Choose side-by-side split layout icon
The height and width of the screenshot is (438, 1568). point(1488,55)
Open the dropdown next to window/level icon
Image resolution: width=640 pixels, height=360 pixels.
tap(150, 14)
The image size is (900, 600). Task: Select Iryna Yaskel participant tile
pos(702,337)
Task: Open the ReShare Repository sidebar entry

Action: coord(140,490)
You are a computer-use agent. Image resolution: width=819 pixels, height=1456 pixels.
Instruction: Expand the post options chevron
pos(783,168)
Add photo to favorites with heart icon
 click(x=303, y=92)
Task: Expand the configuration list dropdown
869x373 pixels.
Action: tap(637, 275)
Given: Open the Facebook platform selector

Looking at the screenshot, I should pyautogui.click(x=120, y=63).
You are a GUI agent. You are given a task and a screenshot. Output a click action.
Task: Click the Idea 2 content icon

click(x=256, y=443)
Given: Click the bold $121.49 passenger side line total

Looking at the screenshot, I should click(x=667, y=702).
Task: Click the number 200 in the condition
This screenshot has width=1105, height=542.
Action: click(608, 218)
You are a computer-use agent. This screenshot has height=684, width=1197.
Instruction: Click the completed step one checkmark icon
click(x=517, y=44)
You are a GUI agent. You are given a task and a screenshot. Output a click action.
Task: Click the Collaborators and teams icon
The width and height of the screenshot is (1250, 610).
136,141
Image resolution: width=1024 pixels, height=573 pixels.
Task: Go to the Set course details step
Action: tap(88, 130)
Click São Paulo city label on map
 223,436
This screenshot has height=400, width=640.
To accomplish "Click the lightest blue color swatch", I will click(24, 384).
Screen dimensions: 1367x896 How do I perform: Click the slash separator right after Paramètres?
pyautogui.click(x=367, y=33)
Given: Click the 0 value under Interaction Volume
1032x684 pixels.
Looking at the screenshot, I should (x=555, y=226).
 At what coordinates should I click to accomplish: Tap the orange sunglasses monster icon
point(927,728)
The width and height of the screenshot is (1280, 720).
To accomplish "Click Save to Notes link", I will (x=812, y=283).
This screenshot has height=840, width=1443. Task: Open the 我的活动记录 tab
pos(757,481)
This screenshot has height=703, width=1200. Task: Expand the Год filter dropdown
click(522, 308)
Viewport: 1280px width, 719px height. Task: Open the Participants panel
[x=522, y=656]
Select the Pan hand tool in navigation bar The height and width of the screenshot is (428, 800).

#### [Work to complete]
Only a number should be given in reply: how many lines in the entries above hold "will".

#### [Response below]
2